TEXTE CHOISI:
◇ ◇ ◇
Tout cela pour éviter au médecin et aux deux infirmiers (dont
un anesthésiste) de mettre en application leur savoir et c'est tant mieux
!
Le temps de l'Ile Longue :
L'Ile Longue se situant à l'autre bout de la rade de Brest, tous les
matins à sept heures nous prenons le "Transrade" pour nous
y conduire. Lorsque le SNLE revient de patrouille avec l'équipage Bleu,
celui-ci passe la suite à l'équipage Rouge pendant deux
jours, avec toujours les mêmes questions : La zone de patrouille, les
pannes, les ennuis, la durée de la patrouille, les petits secrets entre
les sous-mariniers occupant le même poste...
Pendant cette période de trois semaines, nous marchons par demi-bordée,
soit un jour de service à bord tous les quatre jours. L'entretien est
principalement effectué par l'Arsenal, le sous-marinier ayant plus un
rôle de contrôle et de surveillance. Toutes pièces changées,
modifiées ou démontées font l'objet d'un procès
verbal signé par le Militaire, l'Arsenal et le Service Contrôle
Qualité.
Les derniers jours sont consacrés à l'embarquement des vivres,
des torpilles et des missiles. Deux à trois missiles sont débarqués
à l'arrivée du SM à l'île Longue pour permettre l'entretien
du T.L.M.(6) et le reconditionnement des missiles.
La patrouille :
Les premiers jours, pas de bruit à bord, chacun récupère
ses automatismes de travail. Généralement pendant cette semaine
une "personnalité" politique embarque puis est hélitreuillé
(certains étaient tellement désagréables que l'on souhaitait
que le filin d'hélitreuillage casse). Plus militairement, cette période
est consacrée aux exercices avec d'autres bâtiments de la Royale
: sous-marins, hélicoptères, frégates anti-sous-marine.
Après un transit plongé, nous arrivons dans notre zone de patrouille
où la sérénité et les automatismes prennent le pas.
◇ ◇ ◇
DONNÉES FOURNIES:
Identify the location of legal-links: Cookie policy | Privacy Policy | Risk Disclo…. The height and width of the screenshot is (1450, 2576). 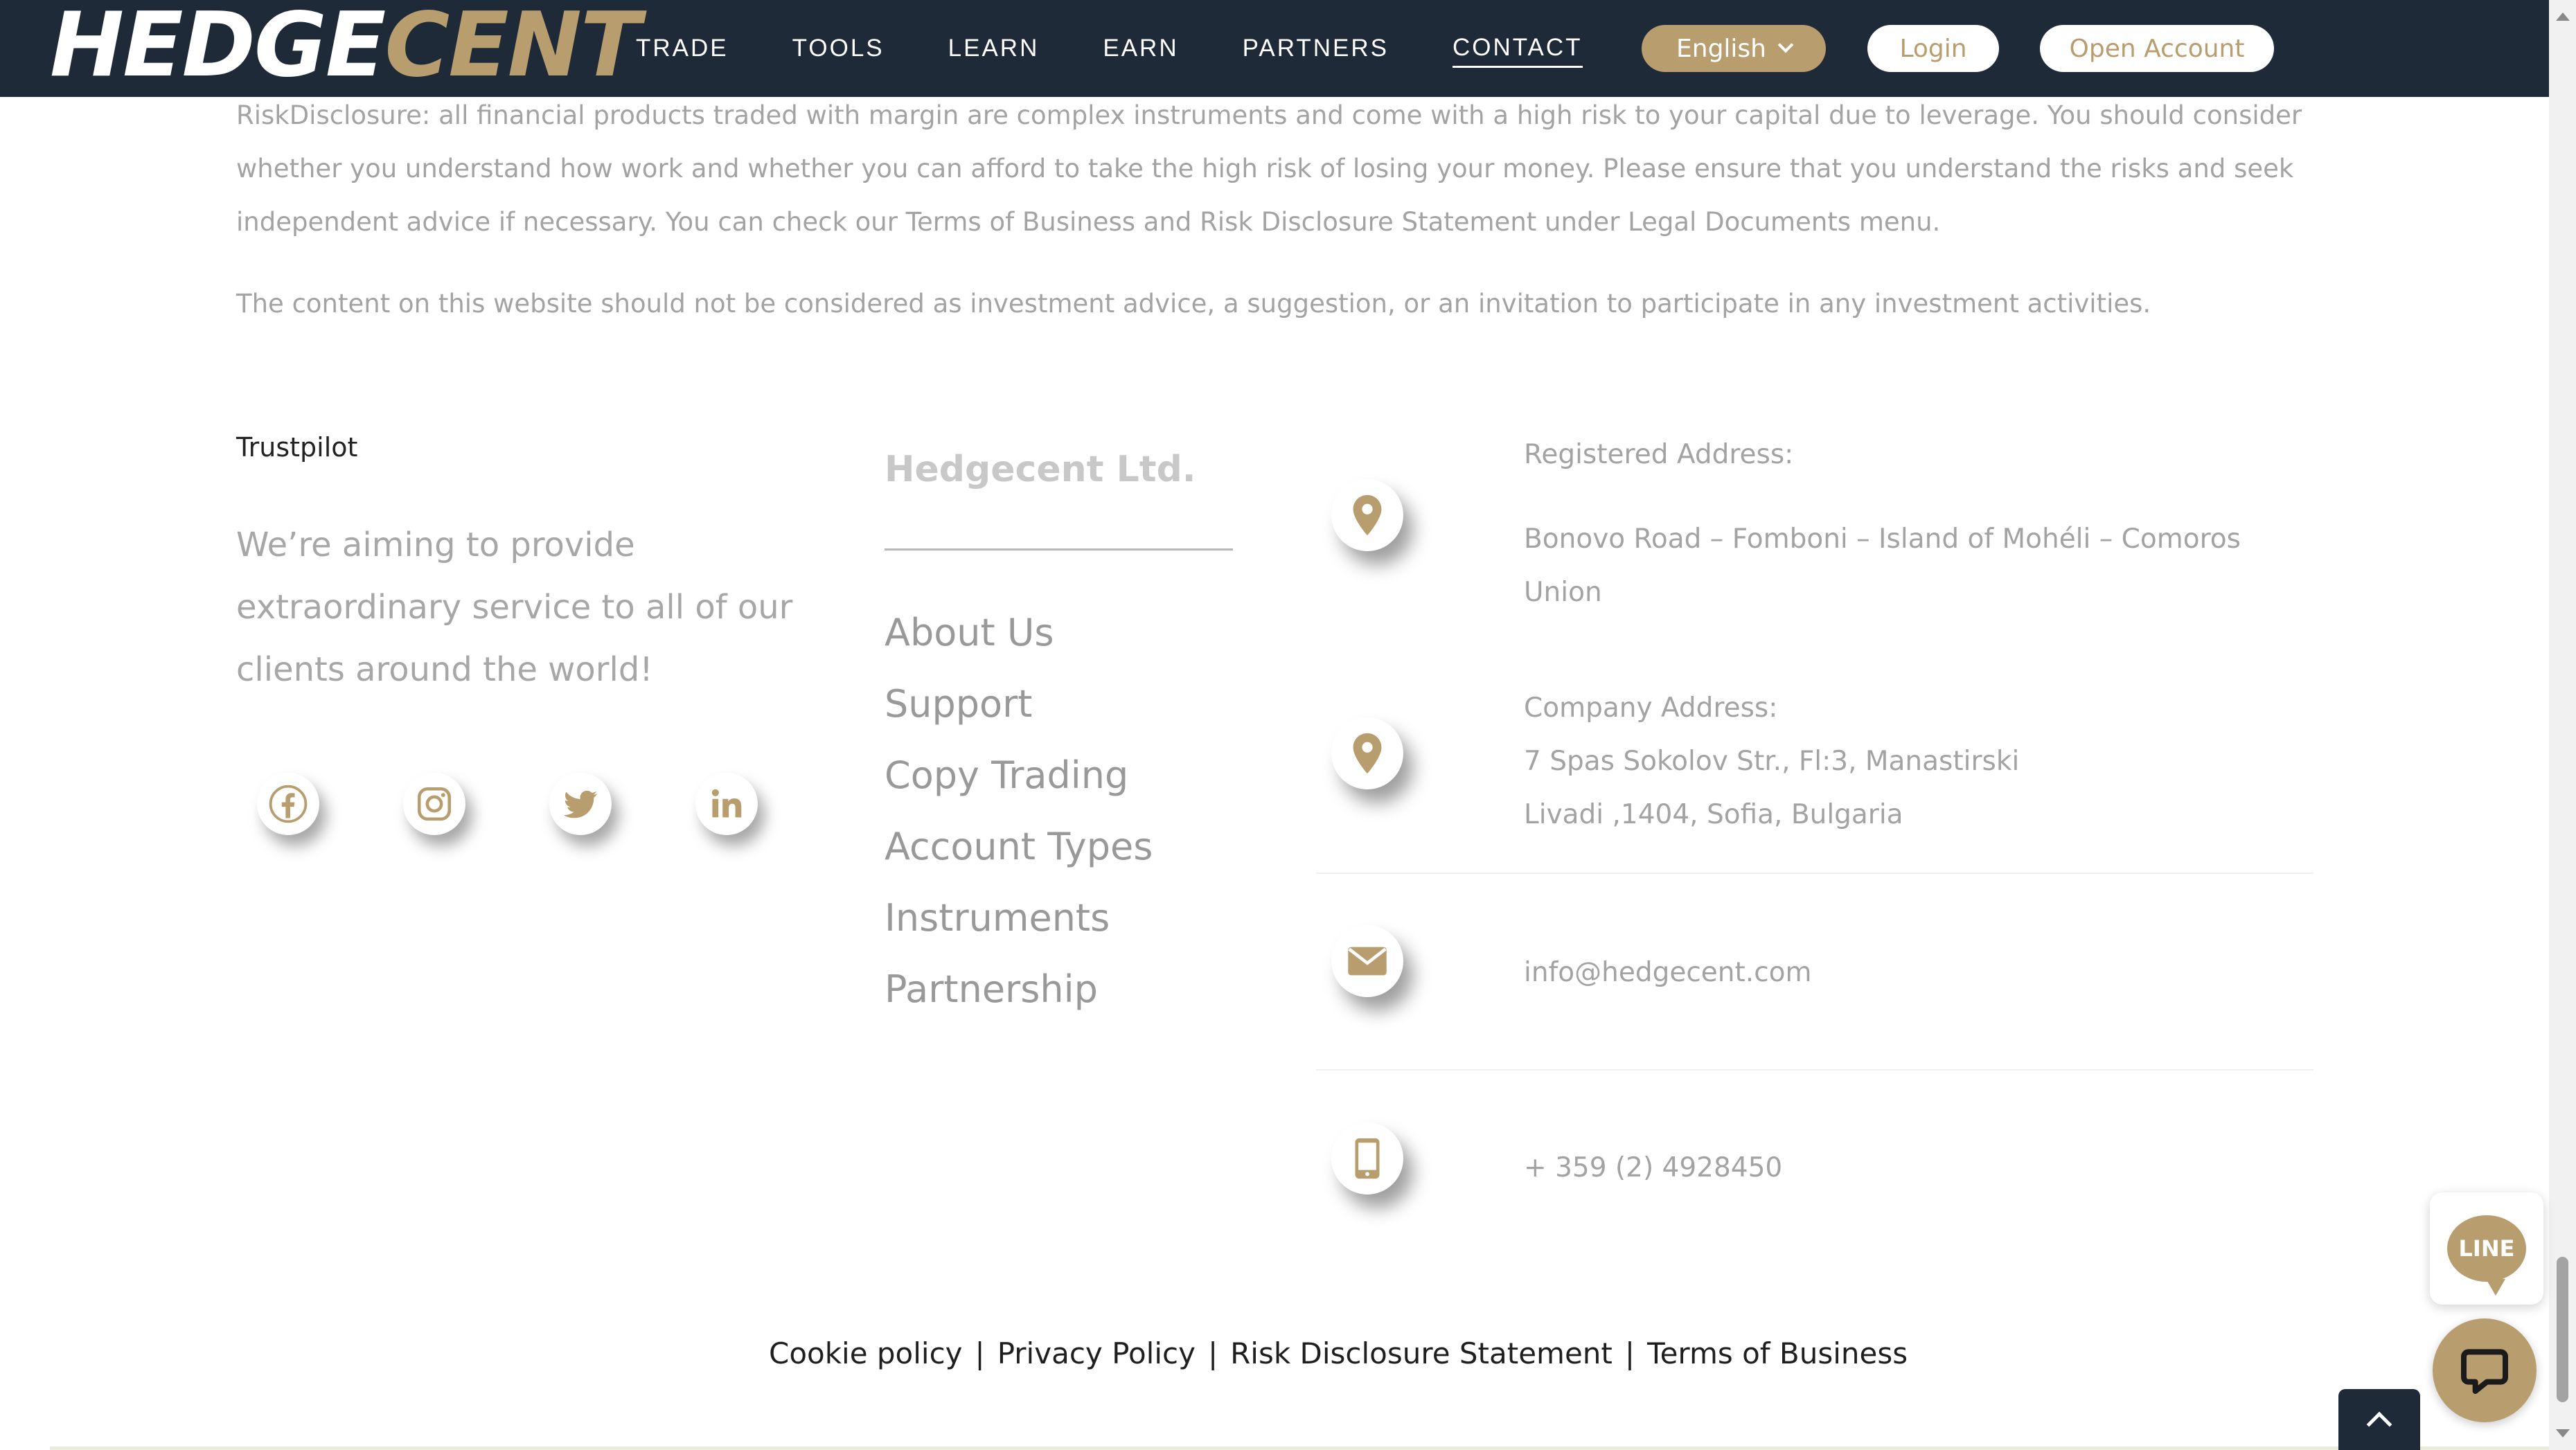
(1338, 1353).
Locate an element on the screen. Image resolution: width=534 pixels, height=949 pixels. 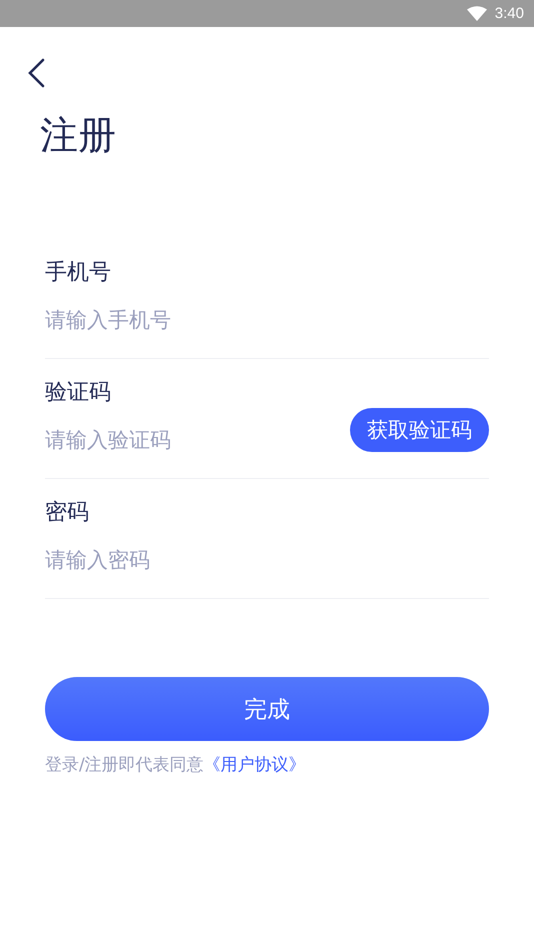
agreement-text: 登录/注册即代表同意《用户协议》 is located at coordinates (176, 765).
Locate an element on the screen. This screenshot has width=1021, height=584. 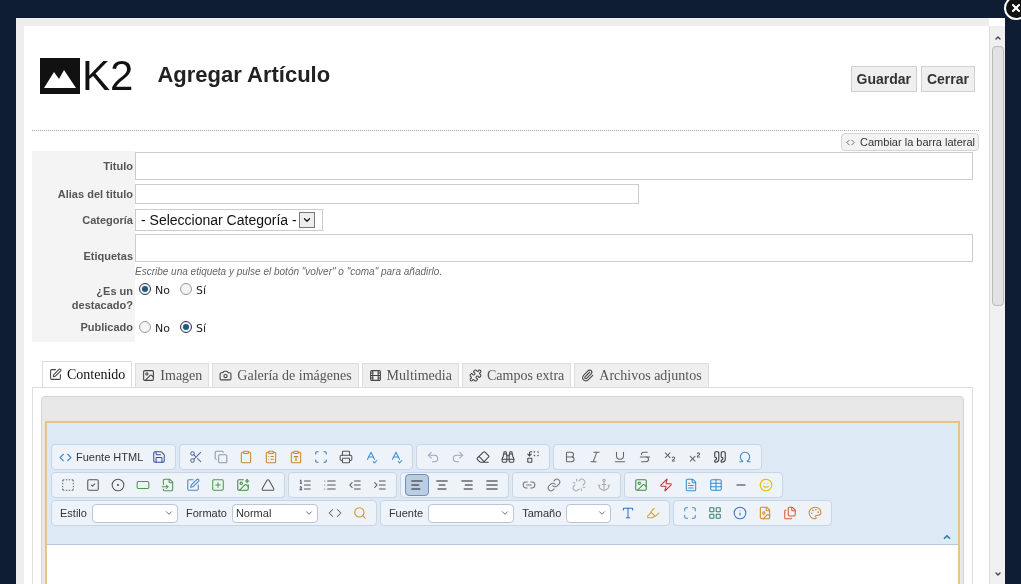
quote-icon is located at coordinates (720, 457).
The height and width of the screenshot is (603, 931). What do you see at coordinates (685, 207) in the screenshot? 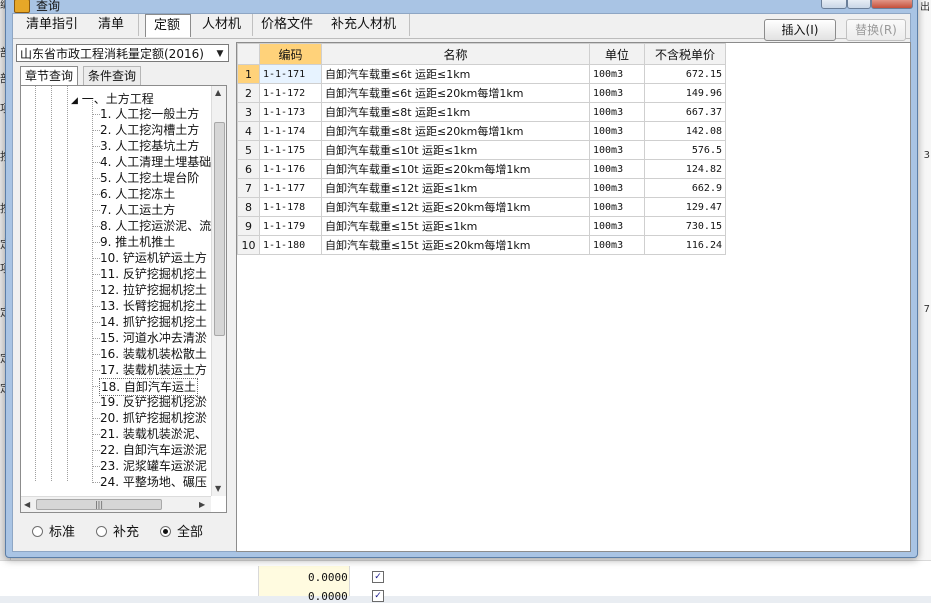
◇ ◇ ◇
CONSIGNE 1: Recopiez sans rien changer le passage du texte choisi qui commence aux mots "Les derniers jours" et s'arrête après "prennent le pas.".
CONSIGNE 2:
Pour chaque affirmation, dites si elle s'accorde avec le texte choisi. Répondez par oui ou par non, puis citez à l'identique les mots du texte qui tranchent.
(a) Le "Transrade" est pris tous les matins à sept heures pour se rendre à l'Ile Longue.
(b) L'entretien est principalement effectué par les sous-mariniers eux-mêmes.
(c) Pendant la période de trois semaines, l'équipage assure un jour de service à bord tous les deux jours.

ZONE DE RÉPONSE 1:
Les derniers jours sont consacrés à l'embarquement des vivres,
des torpilles et des missiles. Deux à trois missiles sont débarqués
à l'arrivée du SM à l'île Longue pour permettre l'entretien
du T.L.M.(6) et le reconditionnement des missiles.
La patrouille :
Les premiers jours, pas de bruit à bord, chacun récupère
ses automatismes de travail. Généralement pendant cette semaine
une "personnalité" politique embarque puis est hélitreuillé
(certains étaient tellement désagréables que l'on souhaitait
que le filin d'hélitreuillage casse). Plus militairement, cette période
est consacrée aux exercices avec d'autres bâtiments de la Royale
: sous-marins, hélicoptères, frégates anti-sous-marine.
Après un transit plongé, nous arrivons dans notre zone de patrouille
où la sérénité et les automatismes prennent le pas.

ZONE DE RÉPONSE 2:
(a) Oui : « tous les matins à sept heures nous prenons le "Transrade" pour nous y conduire »
(b) Non : « L'entretien est principalement effectué par l'Arsenal, le sous-marinier ayant plus un rôle de contrôle et de surveillance »
(c) Non : « soit un jour de service à bord tous les quatre jours »